What you are asked to do
In the entries that follow, how many lines hold the string "dialog"? Give only that number.

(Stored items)
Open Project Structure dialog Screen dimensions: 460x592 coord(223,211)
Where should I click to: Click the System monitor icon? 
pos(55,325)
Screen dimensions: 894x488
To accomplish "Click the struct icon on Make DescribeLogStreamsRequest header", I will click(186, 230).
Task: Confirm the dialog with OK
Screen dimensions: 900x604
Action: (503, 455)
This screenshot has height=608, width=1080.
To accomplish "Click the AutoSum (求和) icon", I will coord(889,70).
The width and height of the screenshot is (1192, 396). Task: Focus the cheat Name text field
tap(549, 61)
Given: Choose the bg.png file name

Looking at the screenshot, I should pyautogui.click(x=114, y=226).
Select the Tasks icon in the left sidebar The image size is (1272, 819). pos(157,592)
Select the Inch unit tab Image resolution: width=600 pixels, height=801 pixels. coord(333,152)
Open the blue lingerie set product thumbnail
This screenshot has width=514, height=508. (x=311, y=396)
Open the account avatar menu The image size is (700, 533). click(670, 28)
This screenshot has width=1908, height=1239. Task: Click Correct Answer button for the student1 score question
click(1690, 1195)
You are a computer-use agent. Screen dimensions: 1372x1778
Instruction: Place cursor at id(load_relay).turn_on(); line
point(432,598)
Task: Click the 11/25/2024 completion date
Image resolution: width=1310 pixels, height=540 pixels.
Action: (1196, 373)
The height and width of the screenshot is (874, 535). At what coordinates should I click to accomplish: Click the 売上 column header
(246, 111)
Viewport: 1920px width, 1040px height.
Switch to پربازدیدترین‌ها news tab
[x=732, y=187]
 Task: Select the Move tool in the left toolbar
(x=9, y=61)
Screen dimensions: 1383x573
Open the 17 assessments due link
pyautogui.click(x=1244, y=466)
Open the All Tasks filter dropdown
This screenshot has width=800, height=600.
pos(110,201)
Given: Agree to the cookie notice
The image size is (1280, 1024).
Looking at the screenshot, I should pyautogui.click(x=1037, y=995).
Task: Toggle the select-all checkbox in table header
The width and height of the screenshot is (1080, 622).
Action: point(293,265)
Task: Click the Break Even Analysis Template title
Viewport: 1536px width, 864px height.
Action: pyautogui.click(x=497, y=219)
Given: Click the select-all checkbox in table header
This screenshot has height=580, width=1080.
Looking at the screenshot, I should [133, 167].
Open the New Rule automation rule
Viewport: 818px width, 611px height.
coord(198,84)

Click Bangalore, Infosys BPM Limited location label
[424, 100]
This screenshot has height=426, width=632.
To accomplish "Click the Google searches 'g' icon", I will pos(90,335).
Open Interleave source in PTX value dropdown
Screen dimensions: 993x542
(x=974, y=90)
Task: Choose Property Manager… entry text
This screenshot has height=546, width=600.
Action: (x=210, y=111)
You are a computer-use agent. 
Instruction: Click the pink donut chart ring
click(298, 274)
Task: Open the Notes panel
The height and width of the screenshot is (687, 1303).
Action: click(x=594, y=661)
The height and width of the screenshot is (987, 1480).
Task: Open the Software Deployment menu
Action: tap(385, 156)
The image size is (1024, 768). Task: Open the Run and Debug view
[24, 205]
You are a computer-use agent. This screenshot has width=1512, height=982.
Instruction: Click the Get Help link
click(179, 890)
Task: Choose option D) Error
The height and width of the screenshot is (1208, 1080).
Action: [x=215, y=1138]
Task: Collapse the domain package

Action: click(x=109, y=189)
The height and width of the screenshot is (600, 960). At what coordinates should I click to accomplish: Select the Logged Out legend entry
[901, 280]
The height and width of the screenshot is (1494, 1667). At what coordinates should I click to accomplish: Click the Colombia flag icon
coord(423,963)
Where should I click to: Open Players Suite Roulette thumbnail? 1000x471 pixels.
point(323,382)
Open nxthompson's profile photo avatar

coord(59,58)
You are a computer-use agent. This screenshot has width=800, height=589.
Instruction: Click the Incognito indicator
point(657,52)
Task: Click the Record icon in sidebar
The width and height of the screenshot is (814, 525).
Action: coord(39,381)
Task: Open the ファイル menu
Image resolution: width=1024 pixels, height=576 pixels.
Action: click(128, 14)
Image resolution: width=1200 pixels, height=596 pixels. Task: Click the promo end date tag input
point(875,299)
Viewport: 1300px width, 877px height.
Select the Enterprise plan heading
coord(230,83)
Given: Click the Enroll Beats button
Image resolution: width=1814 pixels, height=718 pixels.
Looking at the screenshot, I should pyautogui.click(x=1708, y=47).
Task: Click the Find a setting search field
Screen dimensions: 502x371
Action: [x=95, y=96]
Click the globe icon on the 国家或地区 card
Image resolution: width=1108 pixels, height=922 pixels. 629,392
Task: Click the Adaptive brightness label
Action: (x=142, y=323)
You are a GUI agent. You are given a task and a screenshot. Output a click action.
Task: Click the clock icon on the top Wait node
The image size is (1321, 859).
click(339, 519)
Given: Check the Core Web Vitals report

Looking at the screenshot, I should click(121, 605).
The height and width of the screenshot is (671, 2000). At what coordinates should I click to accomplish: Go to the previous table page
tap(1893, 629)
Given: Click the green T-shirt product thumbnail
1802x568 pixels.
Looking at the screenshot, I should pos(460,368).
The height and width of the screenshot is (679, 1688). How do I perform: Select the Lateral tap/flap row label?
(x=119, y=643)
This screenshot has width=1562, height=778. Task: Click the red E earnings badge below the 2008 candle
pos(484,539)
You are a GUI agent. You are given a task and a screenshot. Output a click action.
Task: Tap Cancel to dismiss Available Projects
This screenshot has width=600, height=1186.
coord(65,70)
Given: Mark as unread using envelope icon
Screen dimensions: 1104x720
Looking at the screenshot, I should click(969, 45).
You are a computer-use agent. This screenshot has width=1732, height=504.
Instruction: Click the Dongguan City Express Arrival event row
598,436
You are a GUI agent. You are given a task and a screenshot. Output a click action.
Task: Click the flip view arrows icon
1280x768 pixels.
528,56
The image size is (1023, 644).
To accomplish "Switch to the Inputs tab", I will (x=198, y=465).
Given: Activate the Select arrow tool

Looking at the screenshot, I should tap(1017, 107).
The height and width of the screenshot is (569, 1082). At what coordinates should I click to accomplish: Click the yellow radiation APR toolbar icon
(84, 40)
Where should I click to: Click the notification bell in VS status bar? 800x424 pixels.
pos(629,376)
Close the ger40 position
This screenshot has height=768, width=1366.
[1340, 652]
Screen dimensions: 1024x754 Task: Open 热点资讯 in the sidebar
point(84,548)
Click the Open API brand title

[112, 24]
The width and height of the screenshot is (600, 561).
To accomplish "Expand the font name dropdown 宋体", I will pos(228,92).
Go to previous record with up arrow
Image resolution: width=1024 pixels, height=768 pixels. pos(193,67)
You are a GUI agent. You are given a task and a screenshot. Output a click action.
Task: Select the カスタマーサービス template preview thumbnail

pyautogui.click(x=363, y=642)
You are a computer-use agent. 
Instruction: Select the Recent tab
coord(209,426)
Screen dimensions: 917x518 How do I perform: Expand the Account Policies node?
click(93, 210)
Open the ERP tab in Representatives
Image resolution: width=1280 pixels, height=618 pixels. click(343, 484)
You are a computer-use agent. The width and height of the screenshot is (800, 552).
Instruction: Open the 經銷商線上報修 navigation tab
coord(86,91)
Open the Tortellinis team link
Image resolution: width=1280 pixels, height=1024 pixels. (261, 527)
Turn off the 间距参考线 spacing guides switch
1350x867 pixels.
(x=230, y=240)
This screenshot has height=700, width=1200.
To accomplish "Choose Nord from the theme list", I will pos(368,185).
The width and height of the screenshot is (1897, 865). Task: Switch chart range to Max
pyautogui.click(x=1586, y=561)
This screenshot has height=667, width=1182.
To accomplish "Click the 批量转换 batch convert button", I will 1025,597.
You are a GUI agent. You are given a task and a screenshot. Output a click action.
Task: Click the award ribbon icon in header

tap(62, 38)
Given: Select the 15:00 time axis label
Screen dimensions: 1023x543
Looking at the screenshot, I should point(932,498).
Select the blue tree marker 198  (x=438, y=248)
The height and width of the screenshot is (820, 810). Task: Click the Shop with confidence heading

Result of this task
2